Records from a collection:
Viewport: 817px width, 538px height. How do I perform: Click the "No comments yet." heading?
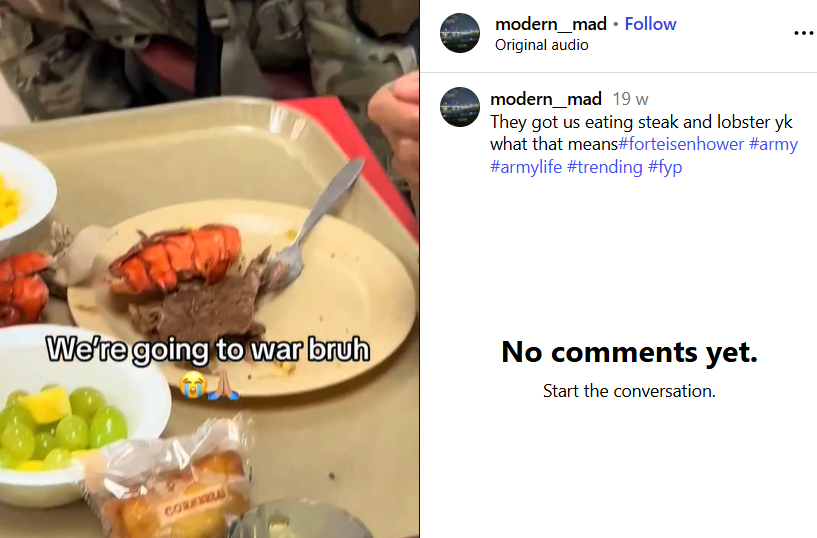[x=629, y=352]
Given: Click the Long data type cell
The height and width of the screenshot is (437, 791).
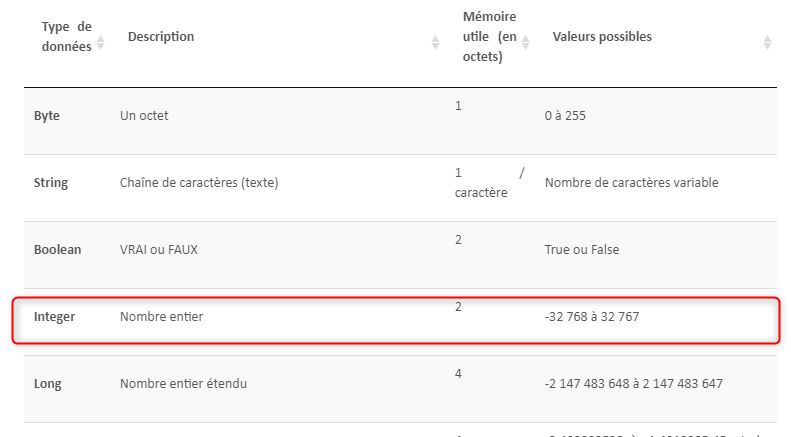Looking at the screenshot, I should (x=48, y=384).
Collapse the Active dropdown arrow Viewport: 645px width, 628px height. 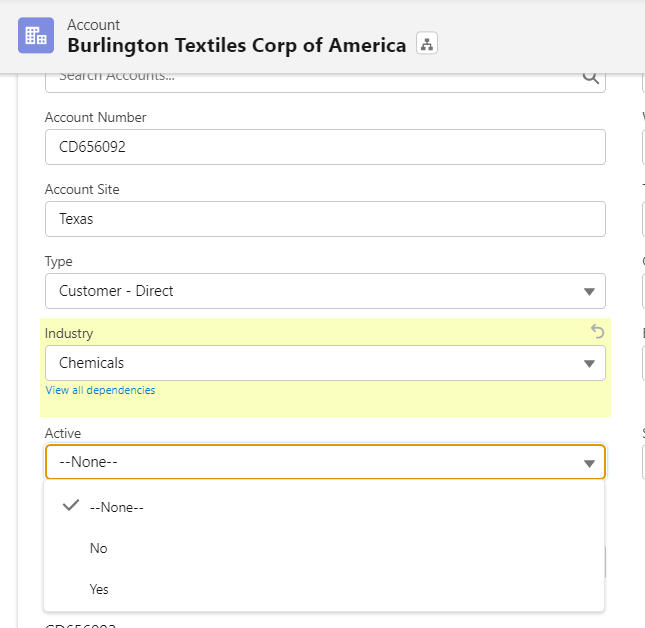click(589, 463)
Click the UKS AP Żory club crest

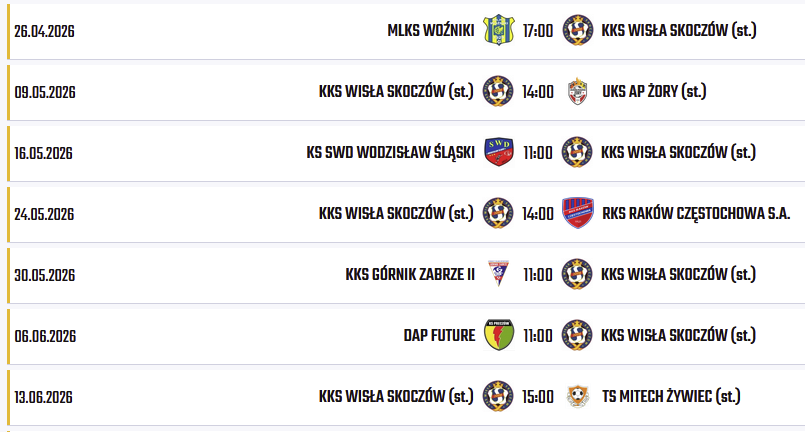[578, 92]
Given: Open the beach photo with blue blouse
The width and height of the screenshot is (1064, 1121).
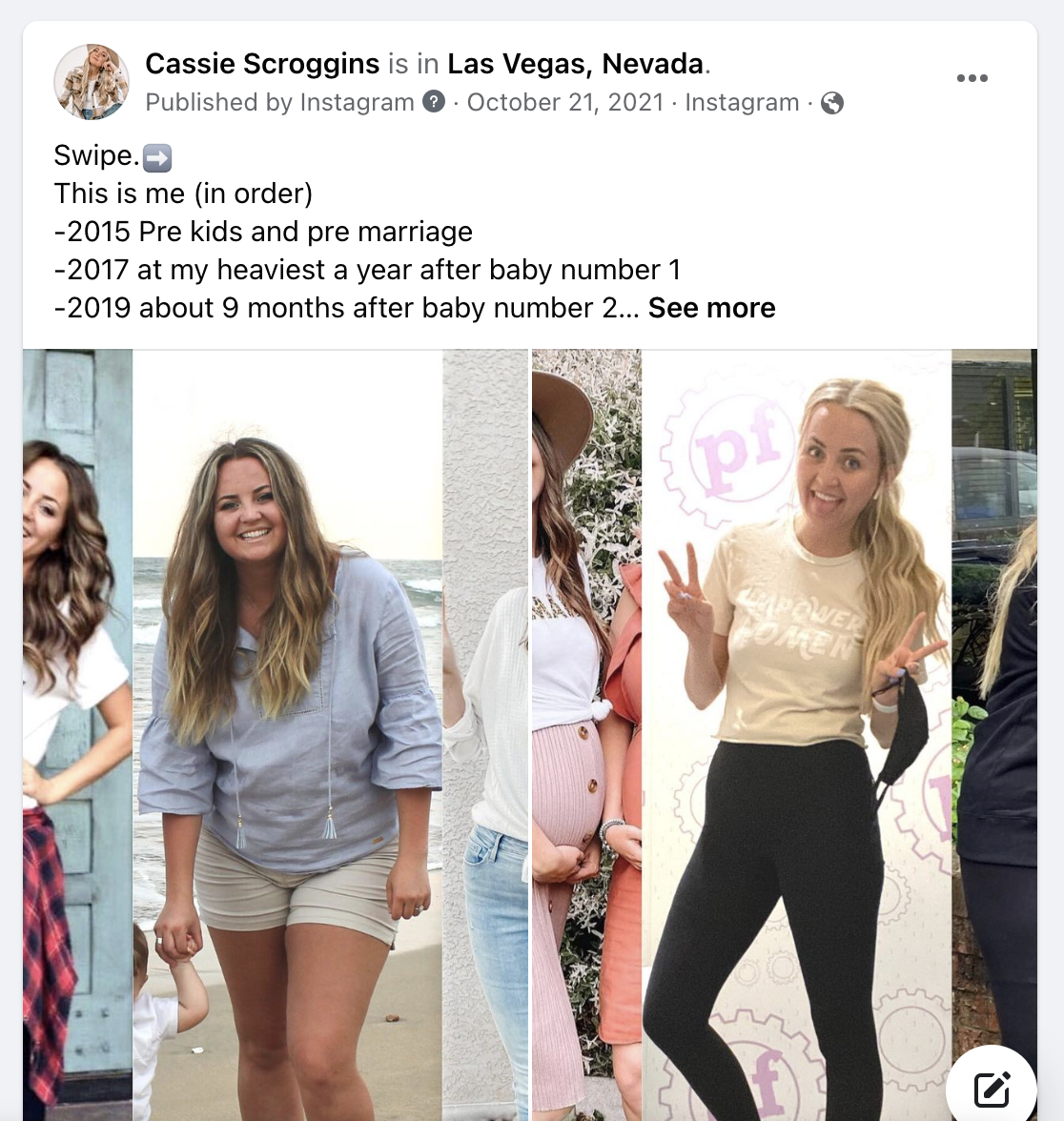Looking at the screenshot, I should [x=288, y=735].
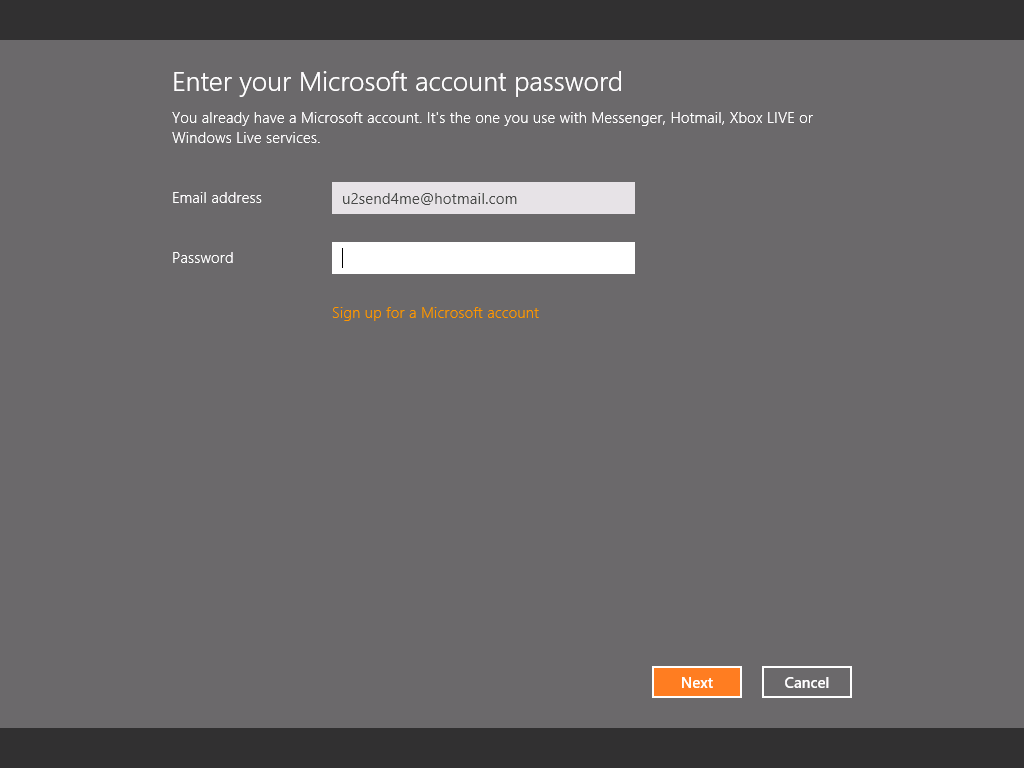Image resolution: width=1024 pixels, height=768 pixels.
Task: Click the dark bar at the screen top
Action: point(512,20)
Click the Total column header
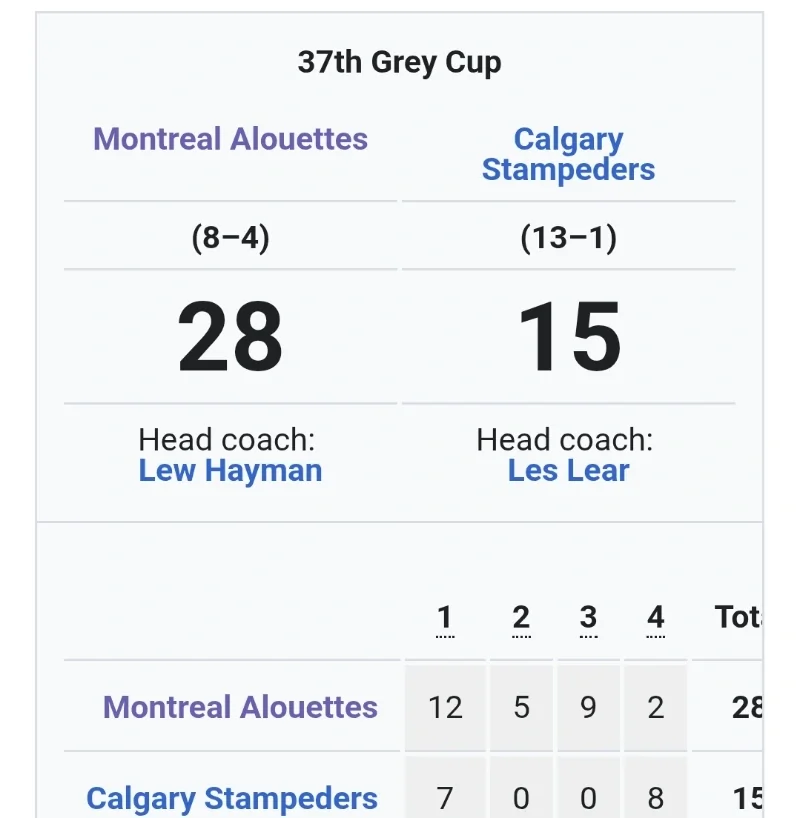This screenshot has width=800, height=818. coord(738,618)
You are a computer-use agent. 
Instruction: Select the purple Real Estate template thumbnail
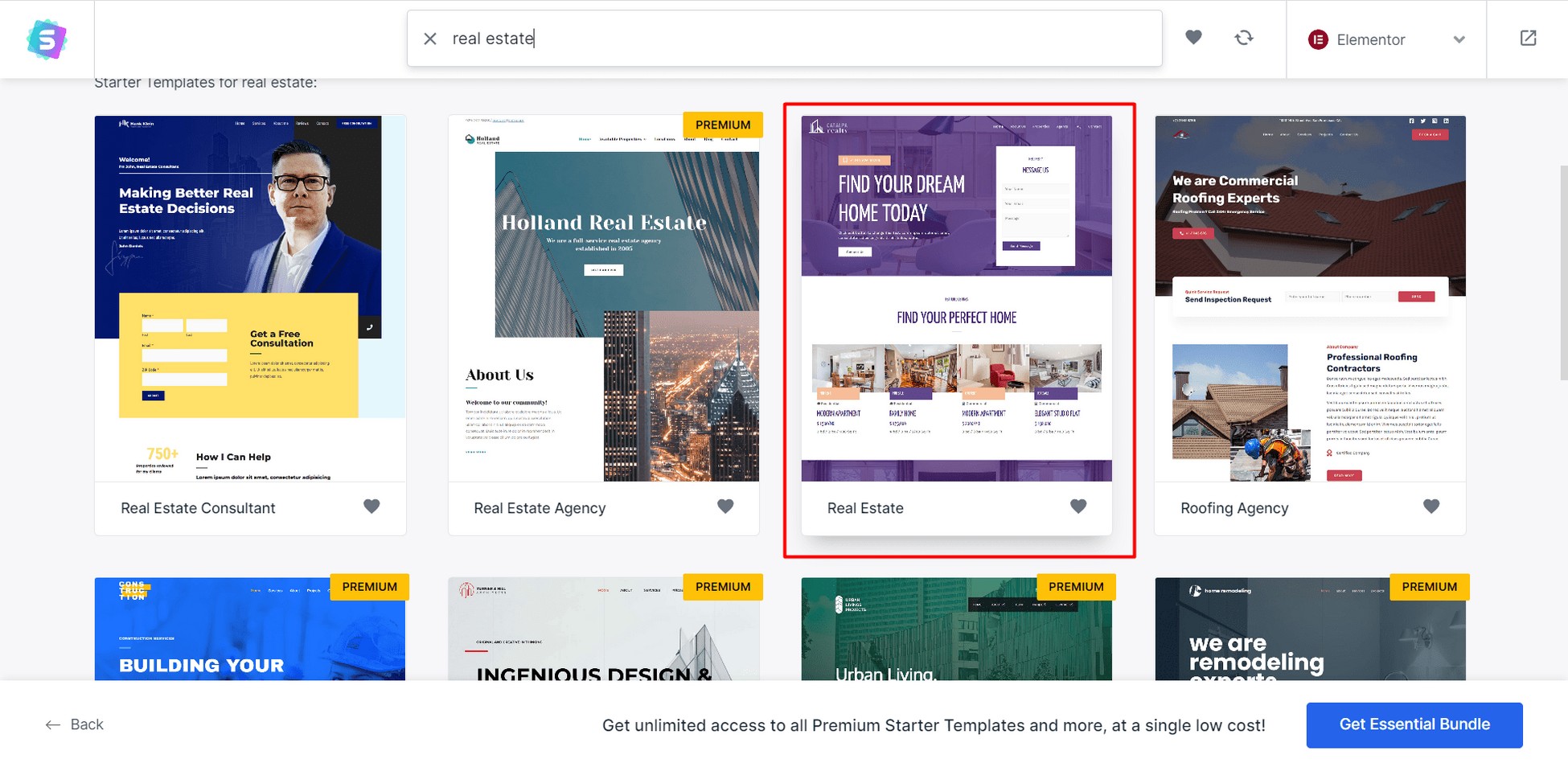pos(956,298)
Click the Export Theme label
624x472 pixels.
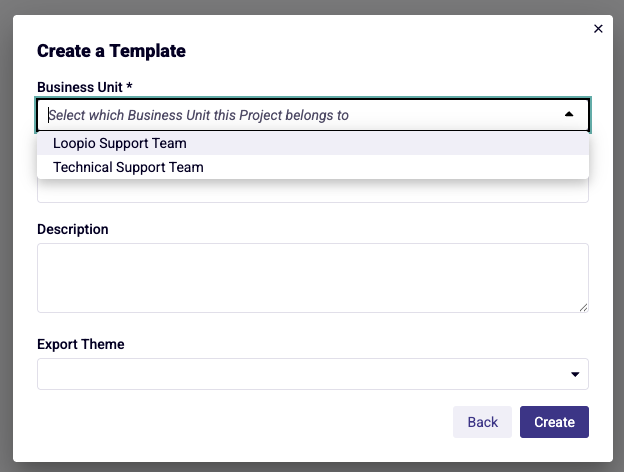(81, 344)
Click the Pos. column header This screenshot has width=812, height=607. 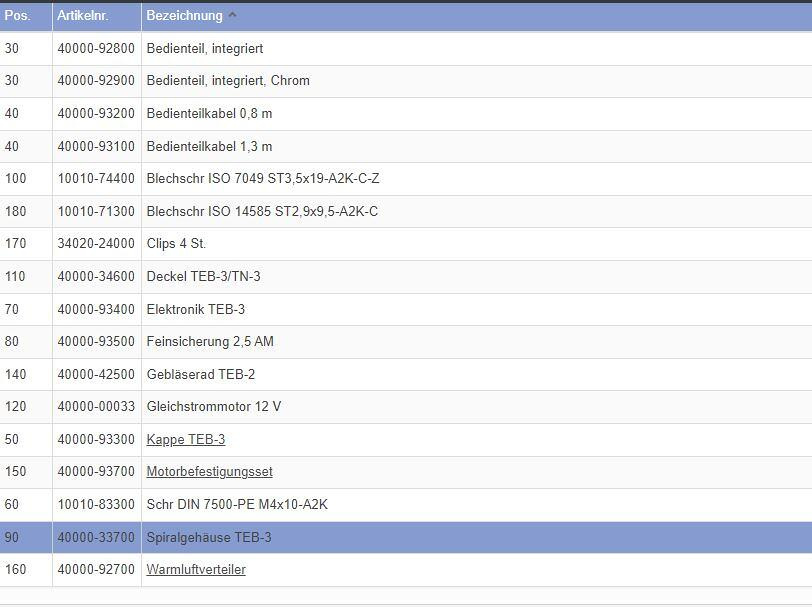[18, 16]
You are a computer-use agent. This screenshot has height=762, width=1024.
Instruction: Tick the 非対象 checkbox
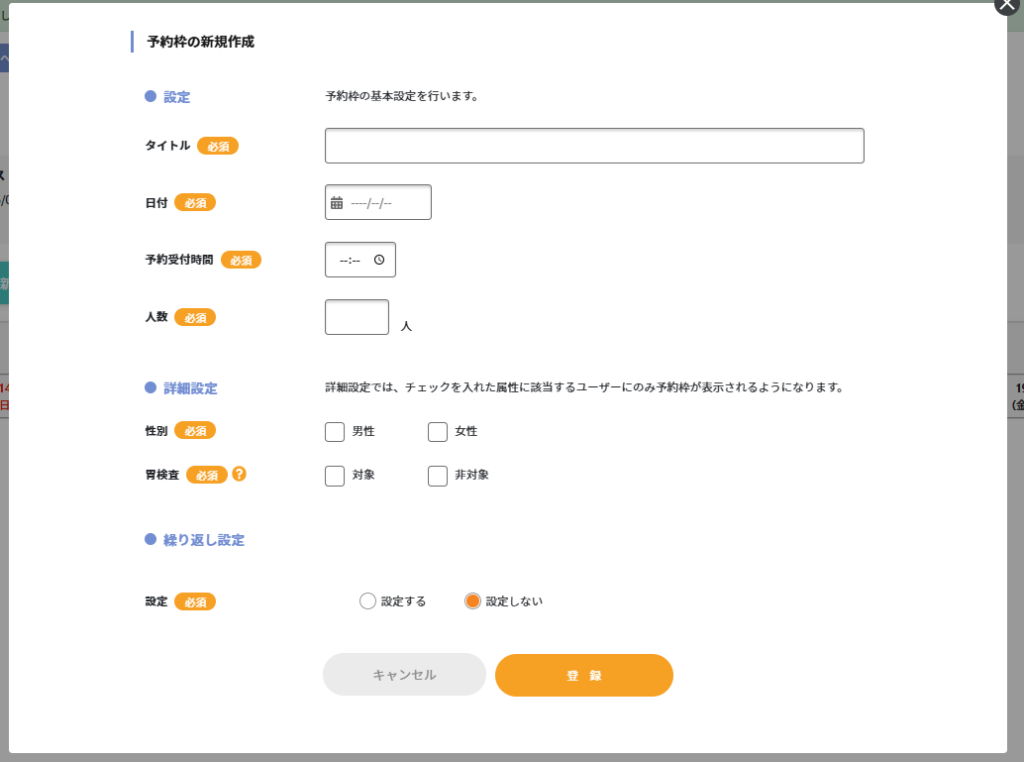tap(438, 476)
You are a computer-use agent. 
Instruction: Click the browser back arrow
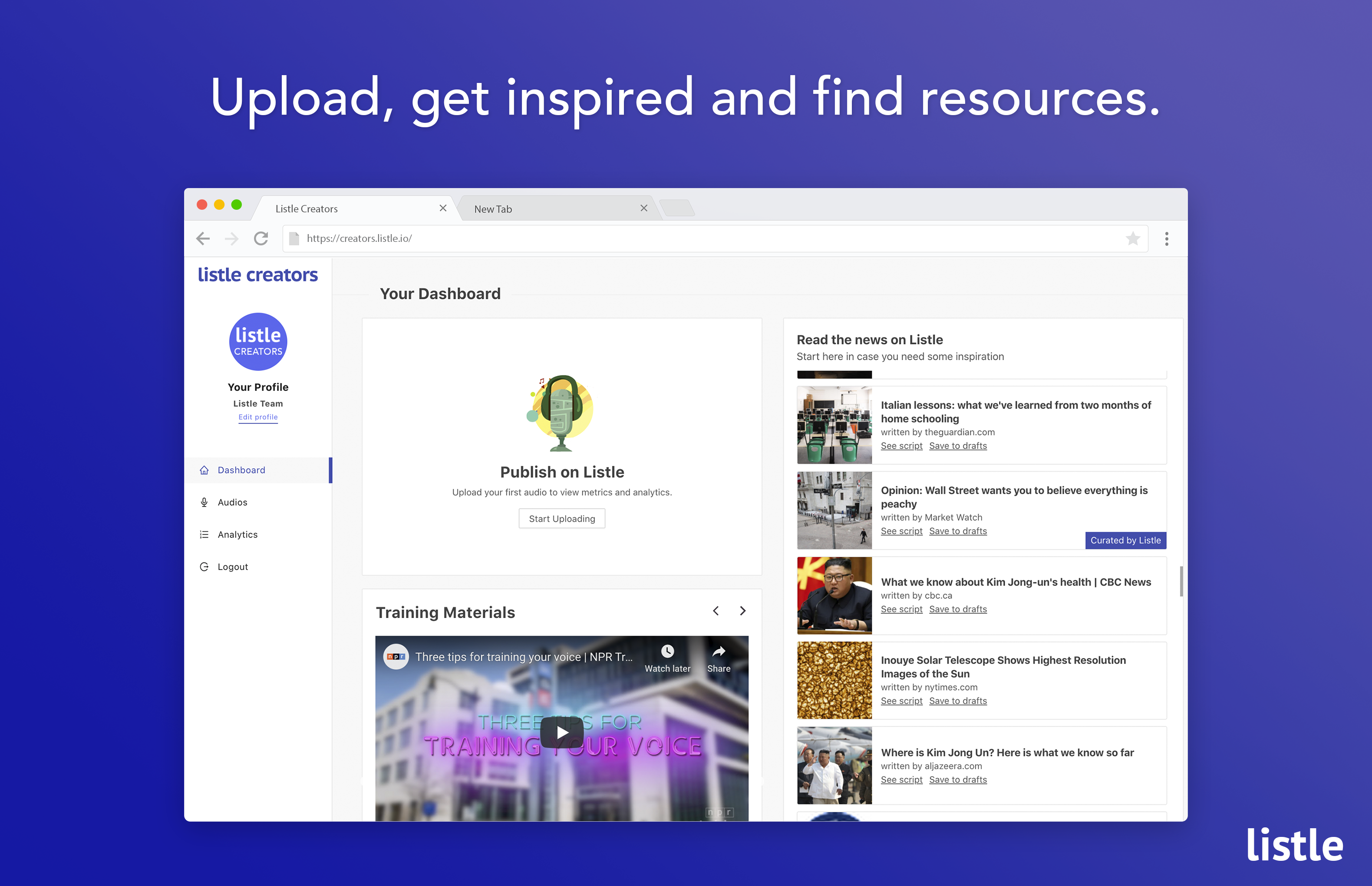[203, 238]
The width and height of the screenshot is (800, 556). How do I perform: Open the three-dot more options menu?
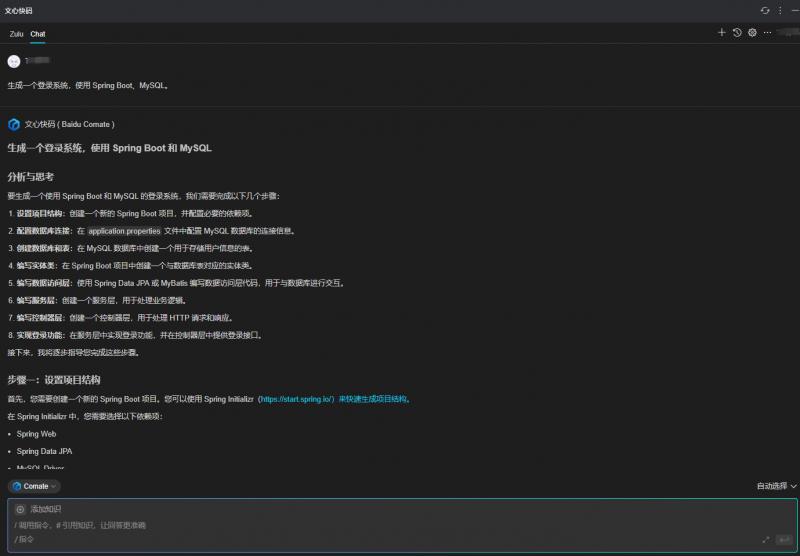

### Instructions to follow:
Which of the lines above hold the string "Given"? Copy each one.

### Final answer:
Given: Click the Long data type cell
Given: Open the beach photo with blue blouse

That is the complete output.